Filter the entries for the word "arrow". Copy each line that has it.

Stored data:
═══

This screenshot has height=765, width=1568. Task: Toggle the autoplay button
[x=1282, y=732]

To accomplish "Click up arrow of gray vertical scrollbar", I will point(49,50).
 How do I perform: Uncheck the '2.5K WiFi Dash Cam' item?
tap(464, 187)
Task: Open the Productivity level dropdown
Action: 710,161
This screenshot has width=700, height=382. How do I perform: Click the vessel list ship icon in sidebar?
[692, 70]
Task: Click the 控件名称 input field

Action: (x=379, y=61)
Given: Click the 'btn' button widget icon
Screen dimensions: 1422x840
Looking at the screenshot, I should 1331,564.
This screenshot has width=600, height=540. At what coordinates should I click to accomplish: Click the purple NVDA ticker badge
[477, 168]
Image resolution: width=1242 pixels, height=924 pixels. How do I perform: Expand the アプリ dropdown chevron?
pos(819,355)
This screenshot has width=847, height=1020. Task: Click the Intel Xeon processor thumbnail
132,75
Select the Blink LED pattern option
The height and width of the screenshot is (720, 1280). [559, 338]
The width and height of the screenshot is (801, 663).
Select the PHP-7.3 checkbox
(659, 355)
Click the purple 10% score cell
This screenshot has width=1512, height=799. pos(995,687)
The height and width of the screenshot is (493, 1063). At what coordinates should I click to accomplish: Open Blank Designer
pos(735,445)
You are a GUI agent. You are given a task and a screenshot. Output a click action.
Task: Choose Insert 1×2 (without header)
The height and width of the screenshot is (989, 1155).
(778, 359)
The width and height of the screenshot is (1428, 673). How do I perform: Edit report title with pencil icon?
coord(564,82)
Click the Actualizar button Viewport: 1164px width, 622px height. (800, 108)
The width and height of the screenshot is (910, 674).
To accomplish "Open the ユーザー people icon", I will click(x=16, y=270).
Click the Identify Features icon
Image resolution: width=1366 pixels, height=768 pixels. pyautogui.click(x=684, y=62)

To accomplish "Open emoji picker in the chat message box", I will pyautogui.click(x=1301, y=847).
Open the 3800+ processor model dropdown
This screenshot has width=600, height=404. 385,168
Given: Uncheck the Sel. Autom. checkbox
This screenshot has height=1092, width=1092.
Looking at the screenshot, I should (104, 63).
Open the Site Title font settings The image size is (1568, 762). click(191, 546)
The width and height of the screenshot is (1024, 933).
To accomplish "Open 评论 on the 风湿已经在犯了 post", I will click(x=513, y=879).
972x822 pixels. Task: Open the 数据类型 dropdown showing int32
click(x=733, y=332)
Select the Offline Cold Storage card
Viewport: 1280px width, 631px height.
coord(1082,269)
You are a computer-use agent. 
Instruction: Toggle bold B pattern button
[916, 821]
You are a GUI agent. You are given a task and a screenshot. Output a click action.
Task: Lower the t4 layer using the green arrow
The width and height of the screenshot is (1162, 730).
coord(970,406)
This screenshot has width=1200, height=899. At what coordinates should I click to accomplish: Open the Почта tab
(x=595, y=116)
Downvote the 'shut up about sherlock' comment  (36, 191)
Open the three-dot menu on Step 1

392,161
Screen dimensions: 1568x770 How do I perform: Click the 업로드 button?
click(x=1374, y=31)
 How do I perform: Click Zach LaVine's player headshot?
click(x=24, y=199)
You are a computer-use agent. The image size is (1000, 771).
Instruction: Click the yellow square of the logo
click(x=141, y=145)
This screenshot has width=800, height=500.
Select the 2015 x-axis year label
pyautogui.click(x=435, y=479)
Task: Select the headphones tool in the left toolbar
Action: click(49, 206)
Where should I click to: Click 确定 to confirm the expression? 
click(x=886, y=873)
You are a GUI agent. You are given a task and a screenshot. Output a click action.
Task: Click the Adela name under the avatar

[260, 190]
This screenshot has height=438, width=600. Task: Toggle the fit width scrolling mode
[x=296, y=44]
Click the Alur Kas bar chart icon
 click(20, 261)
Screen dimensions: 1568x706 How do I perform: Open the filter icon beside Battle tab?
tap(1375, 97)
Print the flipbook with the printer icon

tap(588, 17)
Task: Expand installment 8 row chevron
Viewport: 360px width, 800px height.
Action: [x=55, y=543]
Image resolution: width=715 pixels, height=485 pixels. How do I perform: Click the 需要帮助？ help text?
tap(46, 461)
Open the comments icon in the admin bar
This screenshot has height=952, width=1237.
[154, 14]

═══

EXERCISE ANSWER -
To accomplish "Click up arrow of gray vertical scrollbar", I will point(49,50).
Task: Lower the t4 layer using the green arrow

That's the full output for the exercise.